§ **SHORT TASK**
Please list each line in the entries below that contains the string "width". Case counts.

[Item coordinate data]
_ _ _ _

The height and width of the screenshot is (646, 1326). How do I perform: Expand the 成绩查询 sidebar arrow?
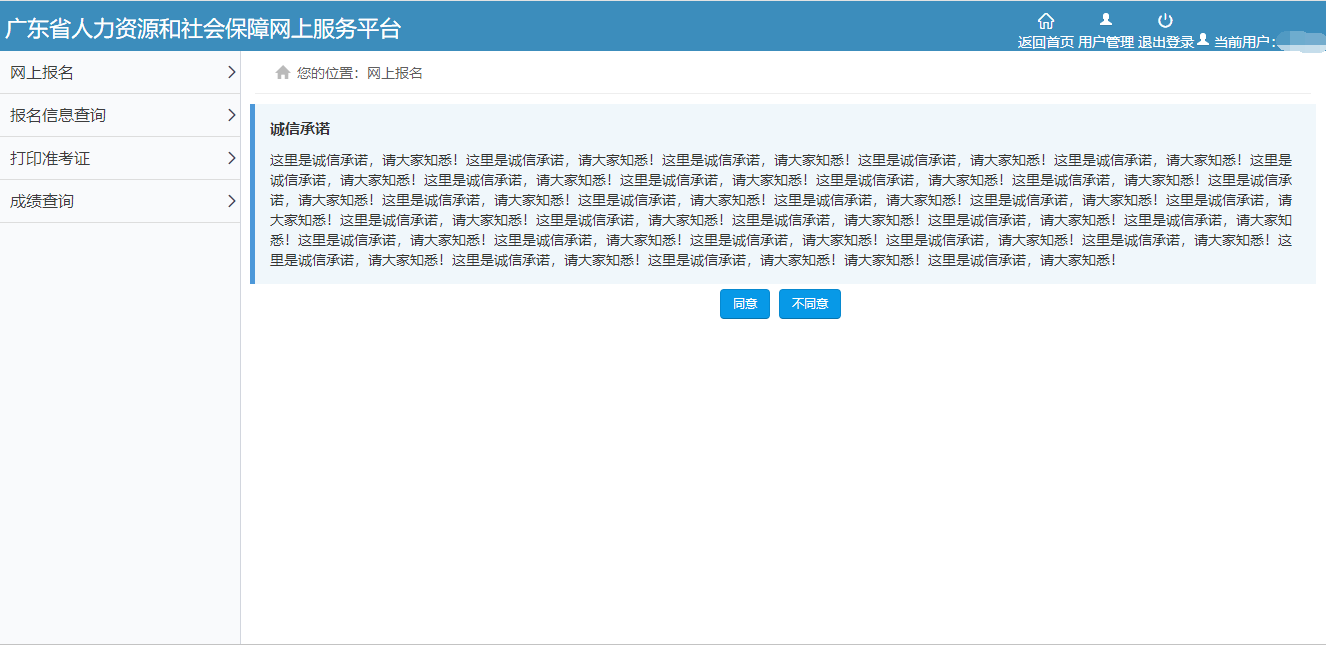coord(230,201)
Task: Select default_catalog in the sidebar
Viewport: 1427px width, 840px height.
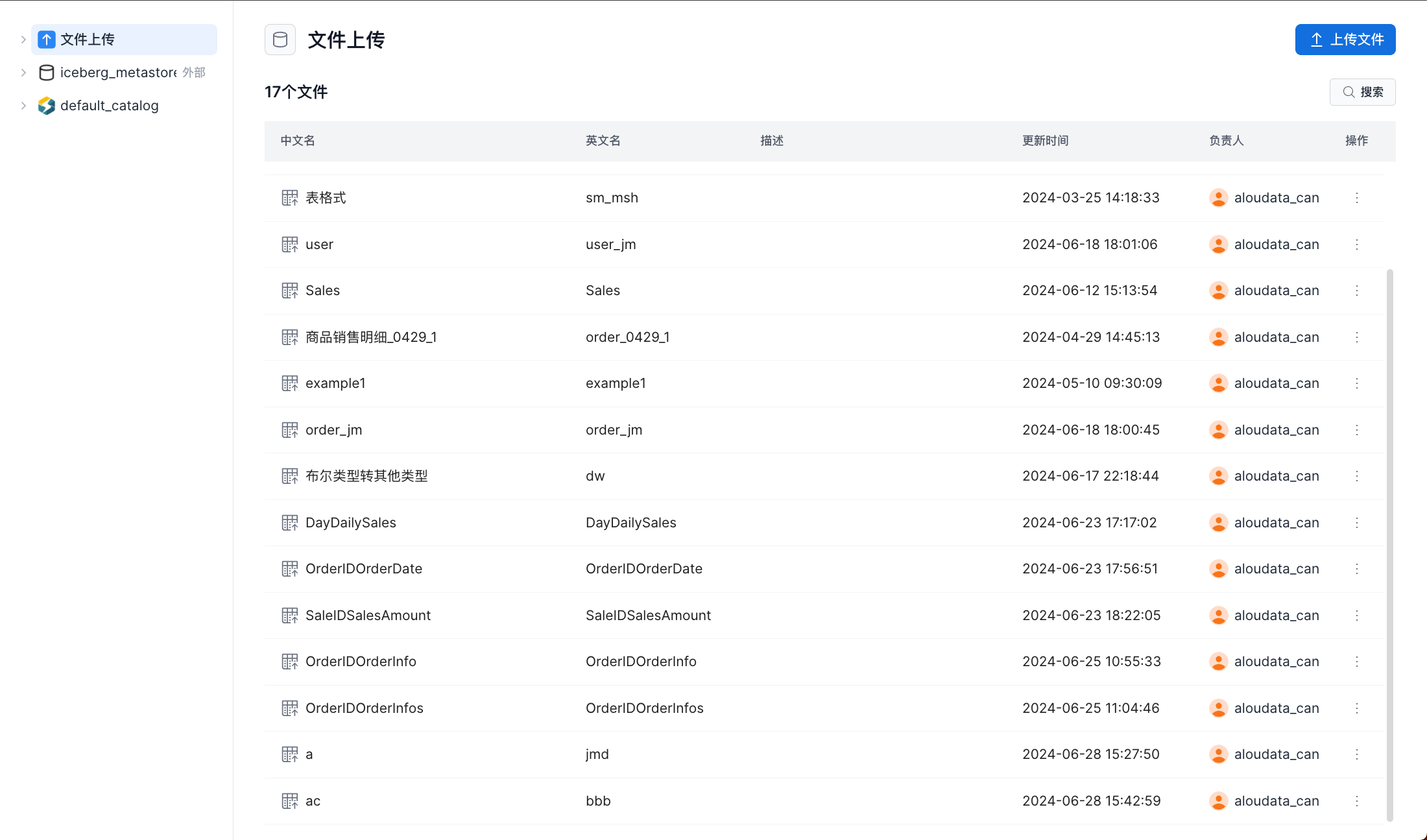Action: (x=109, y=106)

_ _ _ _

§ **ANSWER BELOW**
The height and width of the screenshot is (646, 1326). How do I perform: Expand the 成绩查询 sidebar arrow?
Viewport: 1427px width, 840px height.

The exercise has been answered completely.